The ALJ stated that she must follow a two-step process in which it must first be determined whether there is an underlying medically determinable physical or mental impairment that could reasonably be expected to produce Roberts' pain or other symptoms. (Id.). Second, once an underlying physical or mental impairment that could reasonably be expected to produce the claimant's pain or other symptoms has been shown, the ALJ must evaluate the intensity, persistence, and limiting effects of the claimant's symptoms to determine the extent to which they limit the claimant's ability to do basic work activities. (Id.). For that purpose, the ALJ must make a finding of credibility of the statements based on a consideration of the entire record. (Id.).
The ALJ found that Roberts' medically determinable impairments could reasonably be expected to produce the alleged symptoms, but that her statements concerning the intensity, duration and limiting effects of the symptoms were not entirely credible to the extent they were inconsistent with the RFC assessment. (Id.).
The ALJ determined that Roberts' allegations of total disability due to mental impairments were not fully credible. (Id. at 18). In her initial disability report, she only alleged disability due to physical impairments, not mental. The record revealed several diagnoses for mental impairments, but as England stated, some of the diagnoses were not supported by sufficient medical evidence. In addition, her allegations of mental limitations were not fully credible because her symptoms were significantly exacerbated by her substance abuse. (Id.).
The ALJ stated that Roberts had not received treatment for her mental impairments as would be expected from a totally disabled individual. (Id. at 19). There was also evidence that Roberts had not been entirely compliant in taking prescribed medications, which suggested that the symptoms may not have been as limiting as she alleged. (Id.). The record showed that Roberts admitted her condition was better on medications, but she did not always take them. When Roberts relapsed on methamphetamines, she stopped taking her medication because she said she was feeling fine. The ALJ found that, even if Roberts were completely compliant with medications, unless she can remain sober, her treatment would not be effective. Overall, the claimant's course of medical treatment and use of medication was not consistent with her allegations of disabling mental impairments. (Id.).
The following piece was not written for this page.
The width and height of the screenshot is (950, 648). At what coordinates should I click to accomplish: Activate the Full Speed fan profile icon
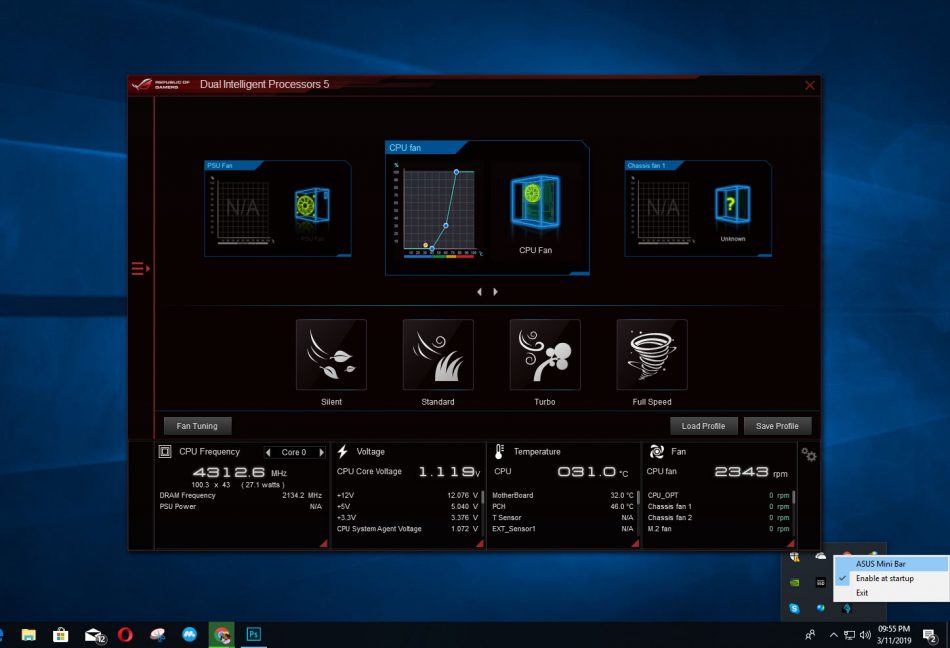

The ALJ found that Roberts' allegations as to her drug use were not fully credible and that she had not been completely forthcoming with information about her drug use. (Id.). Her repeated relapses and failed drug treatment attempts also reduced the credibility of her allegations of sobriety. The ALJ found the record showed a more severe substance abuse problem than alleged by Roberts. (Id.). Roberts had never maintained a significant period of sobriety in which the severity of her mental impairments could be evaluated without drugs and alcohol. As a result, the ALJ could not find the claimant's mental impairments totally disabling. (Id. at 20).
The ALJ noted that Roberts had alleged disability due to several physical impairments, including back pain, mild scoliosis, arthritis, and asthma. (Id.). Although Roberts testified and reported that she was in constant severe, extreme pain, the ALJ determined that the objective medical evidence did not demonstrate abnormalities which would interfere with her ability to perform the range of work identified earlier. (Id.).
The ALJ stated that the objective medical evidence did not support Roberts' alleged limitations. (Id.). The ALJ stated that Roberts' condition had "been clouded with an overlay of drug use and drug seeking behaviors." (Id. at 21). The ALJ stated that the objective findings could not account for the limitations and pain testified to at the hearing and that these medical findings would not be expected to be associated with a totally disabled individual. (Id.).
The ALJ found no medical evidence to support Roberts' claims of extreme limitations in her arms such that she has difficulty writing and reaching, pushing and pulling. (Id.). Roberts worked in a production setting in 2006, which required at least the same amount of hand use typical of jobs within the RFC. The production work was after Roberts had been given a five percent disability determination by Kumar. Based on her ability to work after that determination, Roberts' condition appeared to have improved. (Id.). In light of the improvement, the ALJ granted little weight to Kumar's opinion, and the ALJ found Roberts had no limitation with her right hand. (Id. at 22).
The ALJ found that Roberts' asthma, standing alone or in combination with her other impairments, did not render her disabled. (Id.). The record showed that Roberts continued to smoke cigarettes and that her treatment for asthma had been intermittent. The condition was well-controlled with medication. (Id.).
Roberts' testimony that the side effects of the medications make her drowsy, make it hard to focus, and cause her confusion was not fully credible because she had not mentioned those symptoms to her treating physicians or attempted to change her medications. (Id.).
The ALJ found that Roberts' allegations of total disability were not fully credible and that her presentation at the hearing was dramatic, meaning that her subjective symptoms were out of proportion to the objective findings. (Id.).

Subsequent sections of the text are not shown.